My name is Jessica Brown and I am the Executive Director of All 4 Autism and the mother of a child with autism.

In April, we opened up the Autism Resource Center of the Pee Dee, the first and only in our region, to fill the huge void for services and support for families affected by autism in our community. Autism affects 1 in 68 people in the United States. In our local school district, there are 321 students diagnosed with Autism. The need is substantial, and our organization provides the support services and resources families so desperately need. We are grassroots, and we do not receive federal funding. All of our services are free.

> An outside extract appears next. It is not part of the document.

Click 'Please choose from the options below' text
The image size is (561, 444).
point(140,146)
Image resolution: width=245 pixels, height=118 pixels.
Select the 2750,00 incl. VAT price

I was asked recently to share our family's story. In 18 years of working in the nonprofit sector, I have spoken hundreds of times. However, I have never spoken publicly about our personal journey with Autism, and wasn't sure if I could do it. After a lot of thought and prayer, I decided I would tell our story through a letter I wrote to my son a few months back:

Dear Jack, All I ever wanted was to be a momma. You made that dream come true for me on August 28th, 2003. From the moment I saw you, I was deeply, head-over-heels in love with you. By nature, I am a planner. I like to know what’s happening and what to expect. I had big plans for you, too. You were my whole world and I dreamed of all that you would do and accomplish. When you were diagnosed with Autism at age three, I had to accept that something much bigger than us would determine your path, no matter how much I had planned. Your diagnosis came at a time when Autism wasn’t as understood or talked about, especially in the area where we lived. I was terrified and unsure of what to do or how to help you. We spent our savings that first year getting you every therapy and intervention we could get our hands on. The road was tough, lonely, and I questioned every decision that I made for you. We were denied coverage for your services, so we sold our home, I left the children’s shop I had opened a year before, and we set out on a journey that would change the course of our lives. You were blessed to spend your elementary school years at Briggs where you were accepted, nurtured and loved. The middle school years are tough for anybody, and we will continue to pray that you will find your way. I know the last year has brought many changes for our family. You were my inspiration to leave the safety of a secure job with Habitat for Humanity and take the huge leap of faith to join All 4 Autism. Thank you for giving up your playroom for our first make-shift office. I was so proud of how you and Sammy stepped up and helped with Max when I was spending long hours at the office, often working 7 days a week. On April 25th, we opened the Autism Resource Center of the Pee Dee--the first and only in our region. I made a promise to you years ago that if I ever had the opportunity, I would open a place where families like ours could receive the support and resources they needed. The autism journey can be very lonely and often exhausting, and we want to give our local ASD Families a soft place to land, an ear to listen, and a hand to hold. I see you, Jack. I see how hard you try, and how much you want to connect. The strides you have made, the challenges you have overcome, and the impact you have had on our family is a true testament to God’s unfailing love and grace. I’ve told you a million times how much I love you, but I also want you to know this:

1. You are more than your autism. God made you in his image, and that makes you perfectly made. Autism is a part of who you are, but doesn’t define you.

2. You are worthy. God will put people in your path that appreciate and value your friendship. You have so much to offer, and someone isn’t doing you a favor by being your friend. Friendship is a privilege.

3. We love you just the way you are. It takes courage to be yourself. Continue to follow the beat of your own drum. Embrace the spectrum and the gifts that come with autism that make you unique. Don’t allow others to dim your light. Seek out and surround yourself with secure, honorable people that value and accept the differences in all God’s creatures.

4. Most importantly, we are proud of you. While your peers were in play groups and joining soccer teams or bonding at summer camp, you were spending countless hours in ABA, OT, speech and various other therapies. It broke my heart to see you miss out on the typical childhood experiences that we take for granted.

I have watched you overcome more obstacles in the first ten years of your life than most of us see in a lifetime. For that reason, you are my hero. I pray that you will keep God close and seek purpose for your life. I pray that by sharing your story we will help spread awareness and promote acceptance so that this world may be a little nicer for those with disabilities.